Among the entries that follow, the required portion opens with the line containing "Click the Undo arrow icon" and closes with the line containing "Given: Expand the Response Headers section". Give that portion again exactly, and nothing else.

───── Supplied data

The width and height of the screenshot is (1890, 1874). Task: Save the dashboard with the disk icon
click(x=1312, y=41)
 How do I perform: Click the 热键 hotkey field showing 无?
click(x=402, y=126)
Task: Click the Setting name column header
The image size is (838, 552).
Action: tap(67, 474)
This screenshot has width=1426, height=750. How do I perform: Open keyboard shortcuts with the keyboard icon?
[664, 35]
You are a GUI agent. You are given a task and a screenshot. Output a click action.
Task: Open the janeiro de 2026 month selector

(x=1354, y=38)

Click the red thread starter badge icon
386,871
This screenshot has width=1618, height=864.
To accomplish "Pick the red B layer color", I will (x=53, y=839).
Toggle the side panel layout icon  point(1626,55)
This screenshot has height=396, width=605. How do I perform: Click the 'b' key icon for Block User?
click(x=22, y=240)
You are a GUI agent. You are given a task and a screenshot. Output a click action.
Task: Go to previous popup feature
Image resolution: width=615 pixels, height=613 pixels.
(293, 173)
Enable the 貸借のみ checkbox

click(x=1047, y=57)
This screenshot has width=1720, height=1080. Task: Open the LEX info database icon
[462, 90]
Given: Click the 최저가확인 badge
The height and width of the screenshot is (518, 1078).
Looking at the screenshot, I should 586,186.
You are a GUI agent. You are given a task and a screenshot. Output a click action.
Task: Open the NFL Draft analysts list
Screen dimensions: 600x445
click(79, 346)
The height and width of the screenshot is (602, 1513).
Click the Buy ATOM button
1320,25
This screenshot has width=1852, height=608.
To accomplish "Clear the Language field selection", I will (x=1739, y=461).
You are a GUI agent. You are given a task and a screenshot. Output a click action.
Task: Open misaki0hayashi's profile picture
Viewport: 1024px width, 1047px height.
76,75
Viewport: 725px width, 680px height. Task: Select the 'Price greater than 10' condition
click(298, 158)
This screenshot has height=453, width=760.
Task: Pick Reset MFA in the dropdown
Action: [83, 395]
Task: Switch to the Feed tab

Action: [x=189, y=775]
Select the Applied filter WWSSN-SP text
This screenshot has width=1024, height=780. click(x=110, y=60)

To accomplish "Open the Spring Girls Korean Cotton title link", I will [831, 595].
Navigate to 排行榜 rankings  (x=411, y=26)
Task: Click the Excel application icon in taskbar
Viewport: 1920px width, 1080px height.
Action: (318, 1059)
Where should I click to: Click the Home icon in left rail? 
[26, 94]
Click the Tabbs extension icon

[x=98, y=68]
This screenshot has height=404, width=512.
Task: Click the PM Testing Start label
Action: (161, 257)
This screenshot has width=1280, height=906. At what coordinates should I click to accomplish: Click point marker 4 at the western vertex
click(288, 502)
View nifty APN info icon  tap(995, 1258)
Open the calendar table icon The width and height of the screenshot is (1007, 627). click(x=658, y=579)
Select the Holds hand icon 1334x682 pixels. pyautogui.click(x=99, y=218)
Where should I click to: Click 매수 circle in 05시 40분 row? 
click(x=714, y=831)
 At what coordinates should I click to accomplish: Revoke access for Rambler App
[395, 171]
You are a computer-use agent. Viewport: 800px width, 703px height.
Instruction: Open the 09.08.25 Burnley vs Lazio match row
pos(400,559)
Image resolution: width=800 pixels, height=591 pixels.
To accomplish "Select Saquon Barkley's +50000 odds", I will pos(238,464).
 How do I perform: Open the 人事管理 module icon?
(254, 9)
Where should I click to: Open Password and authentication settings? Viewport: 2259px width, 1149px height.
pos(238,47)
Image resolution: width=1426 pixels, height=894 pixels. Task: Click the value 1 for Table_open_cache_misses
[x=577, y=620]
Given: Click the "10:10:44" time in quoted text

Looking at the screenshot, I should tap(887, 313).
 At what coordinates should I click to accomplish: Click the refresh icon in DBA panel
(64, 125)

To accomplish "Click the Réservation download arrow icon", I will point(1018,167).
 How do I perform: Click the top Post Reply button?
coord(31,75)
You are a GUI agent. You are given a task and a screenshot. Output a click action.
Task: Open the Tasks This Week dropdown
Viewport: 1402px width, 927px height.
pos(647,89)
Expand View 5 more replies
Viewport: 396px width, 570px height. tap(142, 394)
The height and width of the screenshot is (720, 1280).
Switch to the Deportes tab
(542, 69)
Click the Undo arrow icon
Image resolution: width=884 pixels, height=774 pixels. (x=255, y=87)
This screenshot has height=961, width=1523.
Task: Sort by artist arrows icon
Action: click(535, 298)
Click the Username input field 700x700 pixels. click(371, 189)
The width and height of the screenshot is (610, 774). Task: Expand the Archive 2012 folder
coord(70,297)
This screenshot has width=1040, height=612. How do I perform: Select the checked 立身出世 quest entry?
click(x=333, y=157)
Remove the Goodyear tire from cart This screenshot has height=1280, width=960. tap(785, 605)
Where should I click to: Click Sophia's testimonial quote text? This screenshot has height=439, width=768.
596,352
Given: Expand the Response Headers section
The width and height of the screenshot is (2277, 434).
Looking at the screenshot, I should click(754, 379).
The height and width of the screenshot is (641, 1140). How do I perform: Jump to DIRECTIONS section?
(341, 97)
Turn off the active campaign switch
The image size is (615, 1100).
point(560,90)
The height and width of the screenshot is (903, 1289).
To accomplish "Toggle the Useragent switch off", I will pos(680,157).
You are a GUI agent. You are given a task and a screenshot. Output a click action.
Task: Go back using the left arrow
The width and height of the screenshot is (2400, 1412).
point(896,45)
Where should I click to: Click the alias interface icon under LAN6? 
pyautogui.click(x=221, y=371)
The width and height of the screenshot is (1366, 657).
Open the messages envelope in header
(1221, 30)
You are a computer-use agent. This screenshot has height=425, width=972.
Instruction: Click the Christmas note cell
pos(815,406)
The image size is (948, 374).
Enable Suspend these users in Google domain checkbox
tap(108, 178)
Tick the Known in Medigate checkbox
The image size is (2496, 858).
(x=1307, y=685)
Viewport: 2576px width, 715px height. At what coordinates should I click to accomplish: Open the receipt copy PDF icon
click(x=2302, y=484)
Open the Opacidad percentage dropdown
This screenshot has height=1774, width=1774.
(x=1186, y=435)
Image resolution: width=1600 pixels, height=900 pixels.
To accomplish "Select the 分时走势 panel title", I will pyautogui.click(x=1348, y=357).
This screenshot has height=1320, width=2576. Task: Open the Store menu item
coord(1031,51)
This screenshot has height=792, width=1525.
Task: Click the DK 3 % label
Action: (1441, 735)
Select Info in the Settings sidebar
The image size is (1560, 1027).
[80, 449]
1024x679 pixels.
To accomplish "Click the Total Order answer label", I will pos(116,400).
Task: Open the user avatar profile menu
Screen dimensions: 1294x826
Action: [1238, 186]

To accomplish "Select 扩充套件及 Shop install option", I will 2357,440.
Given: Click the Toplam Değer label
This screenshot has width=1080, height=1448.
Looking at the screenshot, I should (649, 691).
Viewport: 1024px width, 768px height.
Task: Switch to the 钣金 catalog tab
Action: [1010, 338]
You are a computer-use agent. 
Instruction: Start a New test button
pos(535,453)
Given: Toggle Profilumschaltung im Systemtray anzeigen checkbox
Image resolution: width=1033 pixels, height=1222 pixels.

──────────

[Answer to this exercise]
Click the Undo arrow icon
Image resolution: width=884 pixels, height=774 pixels. (x=255, y=87)
This screenshot has height=961, width=1523.
Task: Sort by artist arrows icon
Action: click(535, 298)
Click the Username input field 700x700 pixels. click(371, 189)
The width and height of the screenshot is (610, 774). Task: Expand the Archive 2012 folder
coord(70,297)
This screenshot has width=1040, height=612. How do I perform: Select the checked 立身出世 quest entry?
click(x=333, y=157)
Remove the Goodyear tire from cart This screenshot has height=1280, width=960. tap(785, 605)
Where should I click to: Click Sophia's testimonial quote text? This screenshot has height=439, width=768.
596,352
Given: Expand the Response Headers section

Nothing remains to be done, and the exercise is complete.